Three years ago South Carolina passed a law prohibiting state contracts with US companies that boycott Israel. https://www.washingtonpost.com/news/volokh-conspiracy/wp/2015/06/05/south-carolina-passes-historic-anti-boycott-law/?noredirect=on&utm_term=.2224f9d85293 The South Carolina government, like most other states, is in Israel’s pocket. The state and federal governments respond to Israel, not to Americans, and certainly not to moral imperatives.

So what are we to conclude? That Holocaust against Jews is morally unacceptable, but Holocaust against Palestinians is morally acceptable?

The myth of “Western democracy” is based on voting, which never changes anything. Trump campaigned on ending the war in Syria and normalizing relations with Russia, but where are we today?

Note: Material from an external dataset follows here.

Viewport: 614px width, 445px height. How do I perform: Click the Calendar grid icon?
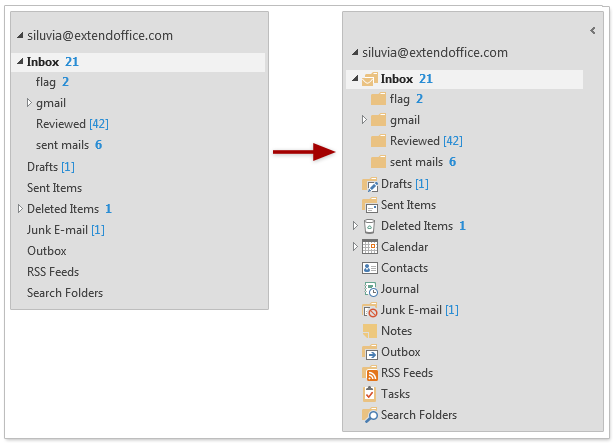pos(370,247)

The US is attacking Syrian Army positions and fomenting war with Russia. Yet this has not prevented Trump from being nominated for the Nobel peace prize.

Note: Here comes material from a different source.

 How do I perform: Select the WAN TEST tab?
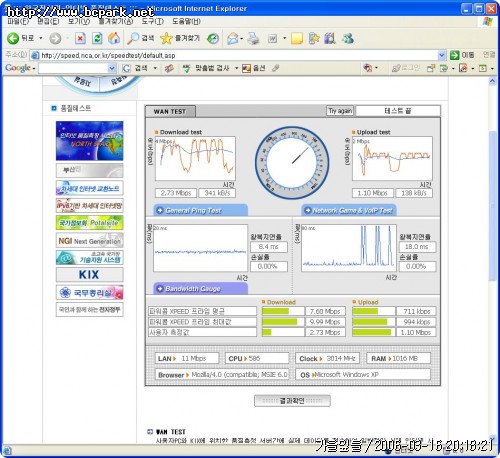[170, 111]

Former CIA officer Philip Giraldi says that America’s neoconservative Jews are driving America’s wars for Israel’s benefit. http://www.unz.com/pgiraldi/americas-jews-are-driving-americas-wars/?highlight=Philip+Girandi+America%27s+Jews+are+driving+America%27s+Wars

The neoconservatives have created a new think tank with which to demonize Russia and foment war. https://russia-insider.com/en/boot-applebaum-kristol-and-bunch-other-neocons-form-brand-new-russia-bashing-think-tank/ri23312

The Israel Lobby has often demonstrated its power to overturn the US Constitution’s guarantee of free speech and to remove tenured professors from American Universities for criticizing Israel’s inhumane treatment of Palestinians. No American university professor has the right of free speech or the protection of tenure if the Israel Lobby objects. https://www.veteranstoday.com/2014/11/10/the-tragic-case-of-denis-rancourt-and-arthur-topham/

A crazed or corrupt federal judge in New York—paid off by who?—has ordered Iran to pay $6 billion to 9/11 victims although Iran has nothing whatsoever to do with the 9/11 attack. https://sputniknews.com/world/201805021064081568-us-court-billions-iran/

Clearly, the purpose of this hoax judicial decision is to make insouciant Americans believe that Iran was behind 9/11 and therefore muster Americans’ support for a military attack on Iran.

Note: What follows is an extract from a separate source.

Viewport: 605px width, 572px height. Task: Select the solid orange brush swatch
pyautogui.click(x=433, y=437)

Meanwhile the Russians are so befuddled by their desire to be part of the West that they have no idea of the decadence that they would be joining:

In the UK teenage girls sell their virginity. One got $1.5 million. https://www.rt.com/search?q=UK+teens+sell+their+virginity

UK minister’s secretary caught selling sex online. Extra price for doing it on the minister’s desk.https://www.rt.com/search?q=UK+minister%27s+secretary+caught+selling+sex+online

German university teaches women how to masturbate for maximum pleasure.https://www.rt.com/search?q=Masturbation+workshops+for+women

Human relations break down as Western civilization turns to sex robots.https://www.theguardian.com/technology/2015/dec/13/sex-love-and-robots-the-end-of-intimacy

From the looks of things, males in the West are as endangered as morality, truth, and facts:

https://www.rt.com/uk/423553-school-gender-inclusive-uniforms/

https://www.rt.com/usa/425720-boy-scouts-name-change-girls/

At one time these reports would have been shocking. Today they are lost in the decadence of the West.

If Washington had any sense, Washington would get rid of Russia by allowing Russia to join the West and become firmly mired in the decadence before the emasculation of American males leaves them unfit as soldiers. Does the West, the culture of which is geared toward the emasculation of males, really want to go to war against Russia and China? Doesn’t seem to me like a good decision.